Колыбельникова в штабе ждал полковник Прохоров. Как только замполит вернулся из второго батальона, дежурный по штабу тут же сообщил:
— Вас просил зайти командир полка.
В кабинете командира, как всегда, было чисто и прохладно: полковник держал окна настежь — любил свежий воздух, курить у себя не разрешал.
Прохоров как–то особенно внимательно посмотрел на заместителя и спросил:
— Как прошел вечер?
Колыбельников хотел было отругать Зубарева, но подумал: «Природа Зубарева не наделила поэтическим слухом, что поделаешь!» — и, стараясь избавиться от неприятного осадка, с которым шел из второго батальона, весело доложил:
— Все хорошо, Андрей Николаевич, особенно удачно прошло у майора Кулешова.
— Так–так, — неопределенно поддакнул Прохоров и опять посмотрел на Колыбельникова.
— Что–то случилось? — насторожился майор, уловив пристальный взгляд командира.
Прохоров подумал: «Не хочется огорчать тебя, но придется».

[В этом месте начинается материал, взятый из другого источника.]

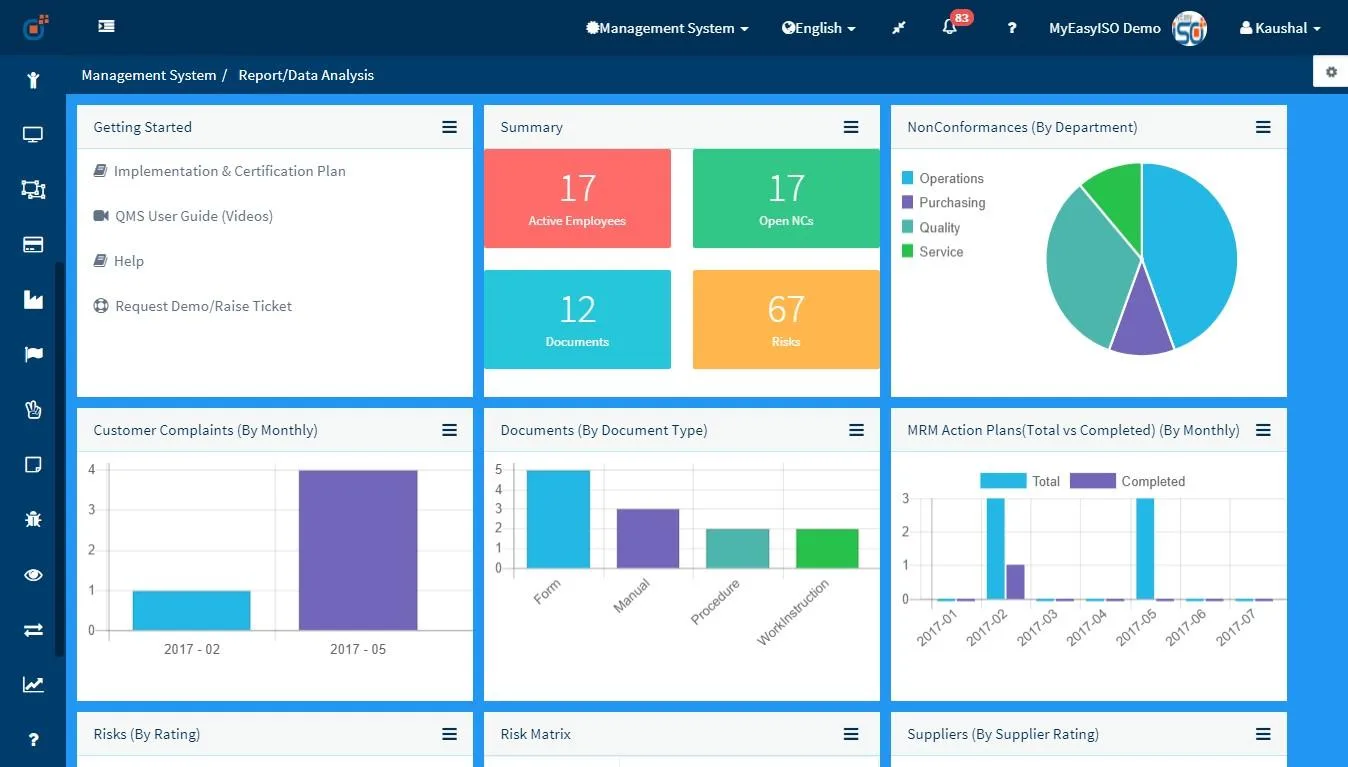The width and height of the screenshot is (1348, 767).
Task: Click the orange Risks summary tile
Action: pyautogui.click(x=786, y=319)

— Случилось, Иван Петрович. Бумага вот пришла из штаба. И дела в ней далеко не поэтические — самая что ни на есть будничная проза. На вот, читай. — Полковник подал Колыбельникову несколько страниц, напечатанных на машинке.
На первом листе, сверху, крупными буквами: «Приказ по итогам проверки хода боевой подготовки». Далее говорилось о том, что офицеры штаба округа выезжали во многие части и проверкой установили: в большинстве частей (перечислялись их номера) учеба идет по плану с высокими показателями. Но в некоторых частях обнаружены серьезные недостатки. Далее конкретно было сказано, какие именно и у кого выявлены упущения и промахи. В одном из абзацев Колыбельников увидел номер своего полка и фамилии командира и свою. Тут же было написано: «В Н-ском полку во время учений с боевой стрельбой пятой роты произошло чрезвычайное происшествие — ранен рядовой Голубев, но командование полка не донесло об этом в вышестоящий штаб и, желая скрыть ЧП, пытается выдать его за героический поступок». Далее говорилось о неправильных действиях командования полка, о том, к чему могла привести поздняя госпитализация рядового Голубева, и так далее. А в заключение: «Обратить внимание полковника Прохорова на недопустимость подобного поведения, майору Колыбельникову как главному виновнику попытки скрыть и неправильно истолковать происшествие объявить выговор».
«Ах, майор Дергачев, это твоя работа, — подумал Иван Петрович. — Твоя формулировочка…»
— Вот так, Иван Петрович, — грустно сказал командир, — отличились мы с тобой.
— Отличились не мы, а Дергачев! У нас все было сделано правильно. Надеюсь, вы в этом не сомневаетесь?
— Ни капли. Мне обидно за вас, такое вы проделали полезное дело — и вдруг взыскание.
Колыбельникову было приятно участливое отношение командира, он попытался даже пошутить:
— Так выговор выговору рознь, Андрей Николаевич. Майор Дергачев необъективно доложил командованию…
Прохорову искренне было жаль заместителя, он уважал его, ценил, с ним легко было работать.